I have already discussed the use of whole genome sequencing in personalized medicine when I wrote about a keynote speech that Kevin Davies gave at the 24th International Symposium on Human Identification in 2013. See Learning About the $1,000 Genome . In that blog post, I gave two examples of young children who underwent whole genome sequencing to identify the cause of significant medical problems. One child was successfully diagnosed and treated for autoimmune disease that resulted from a cysteine to tyrosine mutation at position 203 of the XIAP gene, and the other child was diagnosed with a mutation in the titin gene, which encodes a ~3,700kDa protein important for muscle contraction. DNA sequencing also has the potential to assess genetic predisposition to diseases such as cancer.
Another big upcoming application for next-generation sequencing is forensic science. NGS can be used to sequence the genome of pathogenic agents that might be used as biological weapons, such as Bacillus anthracis (anthrax), and help track the origin of the material. This has created a whole new forensic disclipline: microbial forensics . In addition to microbial identification, NGS can be applied to human identification. Currently, forensic science uses short tandem repeat (STR) regions, and to lesser extent single-nucleotide polymorphisms (SNPs), within DNA to try to identify people who may have been involved in a crime. STRs and SNPs are powerful approaches to discriminate between individuals based on their DNA, so the use of NGS to perform whole genome sequencing and increase the power of discrimination is not a big advantage in many cases. However, complicated cases would benefit greatly from NGS; this includes cases involving DNA mixtures, which are notoriously difficult to interpret, or familial searching, where analysts are looking for genetic near matches in a database to help identify the perpetrator based on a familial relationship. Finally, NGS would be a boon for forensic phenotyping, a fairly new and controversial forensic field where SNPs are analyzed to gain information about the physical description of an alleged criminal or his ancestry or biogeographical origins. An individual’s whole genome sequence would provide us with much more information that an arsenal of SNPs. There has been much excitement in the forensic community about adding next-generation sequencing to the forensic analyst’s toolbox for solving crimes.

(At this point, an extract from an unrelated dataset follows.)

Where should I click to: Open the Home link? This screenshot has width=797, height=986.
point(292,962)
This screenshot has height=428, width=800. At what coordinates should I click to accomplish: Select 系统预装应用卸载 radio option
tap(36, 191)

Considering the volumes of information that can be obtained from a single NGS run, I think it is safe to say that a lot of people are excited about the potential of NGS. As the price continues to drop, I expect to see whole genome sequencing become commonplace, not only in laboratories—medical, criminal or otherwise—but also in people’s everyday lives. Already, there are commercial companies that are advertising genome sequencing and analysis for an array of reasons such as genealogical investigations and ancestry determination. In the future, individuals may decide to use information generated through NGS to assess medical risks. Of course, there are all sort of ethical considerations that surround the power of NGS, begging the question “Yes we can, but should we?” Because this is a short blog entry and not a book, I won’t start an ethical debate here. Just remember: With power comes responsibility.